By MATHEW DEARNALEY
A large Rotorua rest home and hospital facing four days of strikes says members of the public are volunteering to look after about 70 residents.
The Nurses Organisation says almost the same number of staff at Redwood Lodge intend striking for 24 hours from Wednesday morning, and for three more days from next week, unless the owners lift pay offers of $9.80 to $11.90 an hour.
These compare with $9.60 to $11.20 paid now, and a union push to lift the range to $10 to $12.50.
Union organiser Shane Vugler said his members were "burned-out" by having to look after up to 18 residents each, so they also wanted minimum staff-to-resident ratios to protect their health as well as patient care.

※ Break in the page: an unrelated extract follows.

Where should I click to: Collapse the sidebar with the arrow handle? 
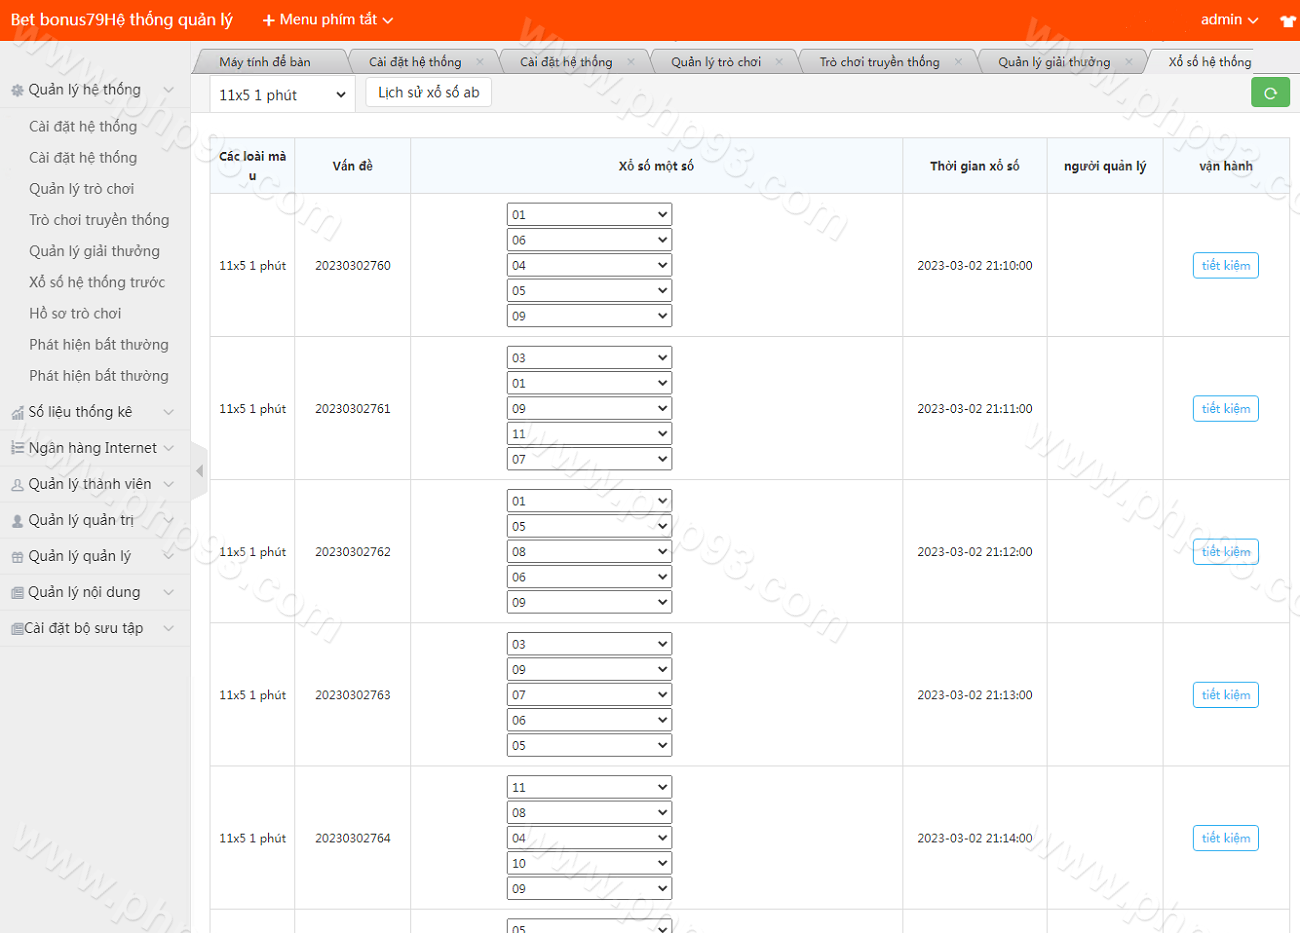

He said the case of an Auckland geriatric hospital from which a nurse aide was jailed this month after being found guilty of assaulting a patient showed what could happen "if you put people under stress from continual under-staffing".
New Zealand Lifecare general manager Lynne Irwin said she did not want to "stoop" to Mr Vugler's level by commenting on his claims while the dispute remained under mediation, but denied there would be danger to patients if the strikes went ahead.
She accused him of being unfairly emotive in invoking the Auckland assault case, and said members of the public had offered to work at Redwood Lodge if needed during the strikes.
Mrs Irwin would not disclose whether the company would take them on, saying it would wait for the results of union meetings with staff today before finalising contingency plans.
She suggested Mr Vugler should have done likewise before making public statements, but he said the mediation process ended as soon as the company tabled an unacceptable offer late on Thursday, with an ultimatum that it be accepted immediately or else forfeited.
The union says it represents all but three or four of a core workforce of 70, but Mrs Irwin put staff numbers at about 90 and said the company might draw help from some of its other eight rest homes, which include Sunset Home in Blockhouse Bay.
Mr Vugler said NZ Lifecare was one of a number of privately-owned aged-care operators trying to reduce labour costs to 50 per cent of their heavily Government-subsidised income.
He said this was well below a Health Ministry funding model recommendation that rest home operators invest 66 per cent of income in staff, rising to 72 per cent for geriatric hospitals, levels achieved by most religious and community organisations in the same business.
At the same time, Mr Vugler said the company was paying 18 per cent of its income in rent to a property firm to which it claimed it was unconnected, although the union questioned the relationship.
"This dispute is a classic example of corporates putting their profit margins first and leaving the leftovers for staff and our elderly to live on."
He said staff had been faced with increasing resident ratios since NZ Lifecare bought Redwood Lodge from the Masonic Association in 2001.
Pay claim
What staff want: Between $10 and $12.50 an hour.
What they get: Between $9.60 and $11.20.